Samsung Orion SoC - dual-core A9 + "5 times the 3D graphics performance"

Arun · Apr 7, 2012

From \kernel\drivers\media\video\samsung\mali\platform\ pegasus-m400\mali_platform_dvfs.c
So the 4412 is running at at least 440MHz, if they haven't upped it even more since the source drop, and certainly would explain the benchmarks.

Very good catch!

ltcommander.data said:
Tegra 2 PS are actually FP20 (bottom of page 7 in the above white paper). No idea about Tegra 3, but seeing it is mainly an expansion of Tegra 2 rather than a redesign, it's probably still at FP20. Which is why I've been curious how they meet the DX9 compliance necessary for the Windows 8 support they've been demoing.

I'm pretty sure they must have improved their ALU precision to FP24 and their depth buffer support from 16-bit to 24-bit. Although they don't expose 24-bit depth in OpenGL ES which is probably because it will have a noticeable performance hit (full +50% depth bandwidth since they don't support framebuffer compression AFAICT). Every time I do performance analysis on Tegra at work my eyes bleed at all the depth fighting artifacts... (although it's not as bad in games/benchmarks that set their zmin/zmax intelligently it's still fairly bad).

Obviously these are all trade-offs and I understand some of the reasons why they made them, but I think at a basic level NVIDIA designed the original Tegra GPU in an era where they thought handheld GPU performance wouldn't increase anywhere nearly as fast as it has, and more importantly they thought they'd be more limited by area than they actually could be at this point (leading to things like no framebuffer compression). It will be interesting to see how aggressive they are with handheld Kepler (and how similar it is to PC Kepler) once that comes to market although it remains to be seen when that actually is and what the competition will be at that point...

french toast · Apr 7, 2012

It will be interesting to see how aggressive they are with handheld Kepler (and how similar it is to PC Kepler) once that comes to market although it remains to be seen when that actually is and what the competition will be at that point...

Ha, nice

Ailuros · Apr 8, 2012

ltcommander.data said:
http://www.nvidia.com/content/PDF/t...ing_High-End_Graphics_to_Handheld_Devices.pdf

Tegra 2 PS are actually FP20 (bottom of page 7 in the above white paper). No idea about Tegra 3, but seeing it is mainly an expansion of Tegra 2 rather than a redesign, it's probably still at FP20. Which is why I've been curious how they meet the DX9 compliance necessary for the Windows 8 support they've been demoing.

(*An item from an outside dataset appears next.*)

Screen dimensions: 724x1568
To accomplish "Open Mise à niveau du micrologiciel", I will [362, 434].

That's what I thought too; but it should be there in T3 at least (FP24 PS and 24bit Z) for whatever windows it may run on.

Exophase · Apr 11, 2012

french toast said:
That suggests that they used to be equal, however wiki is not always accurate.

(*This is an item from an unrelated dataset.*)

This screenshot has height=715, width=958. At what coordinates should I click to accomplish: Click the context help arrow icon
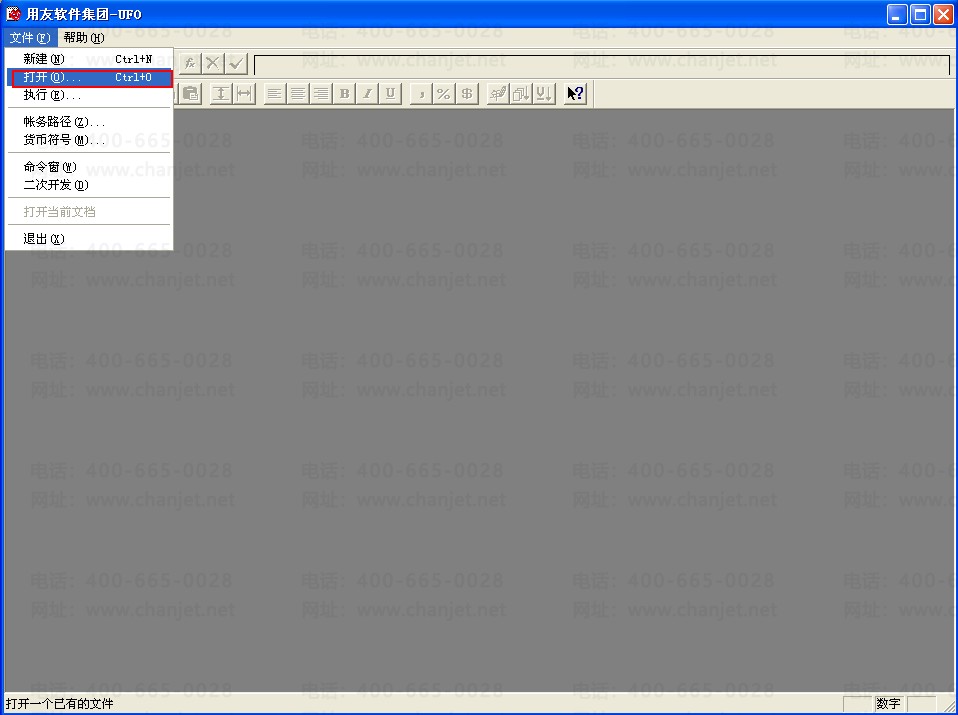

2004 standards are ancient history, even in the mobile world, but I think the TMU to ROP ratio was non-one long before that. Look at the first dual-texturing GPUs, they could handle two texels for every pixel output. That right there indicates a 2:1 ratio. At this point fragment shading wasn't programmable (and I wouldn't consider it fully programmable until DX9 level) so it's difficult to identify how many "ALUs" these units had. But the combiners often had several stages for each pixel output too, so if you count those as ALUs that number is higher. You need at least one combiner stage for every texel, but you could have more for other inputs.

french toast said:
So he does seem to suggest FP16...for both PS/VS...This plays out on his projected Mali400 @ 400mhz in his table;..http://www.anandtech.com/show/4686/samsung-galaxy-s-2-international-review-the-best-redefined/16

He's saying that all of the SIMDs are capable of FP16 or better per lane, but that doesn't mean that they're limited to that.

Ailuros said:
The majority of those GPUs don't have dedicated blending units, they're capable of programmable blending in the ALUs.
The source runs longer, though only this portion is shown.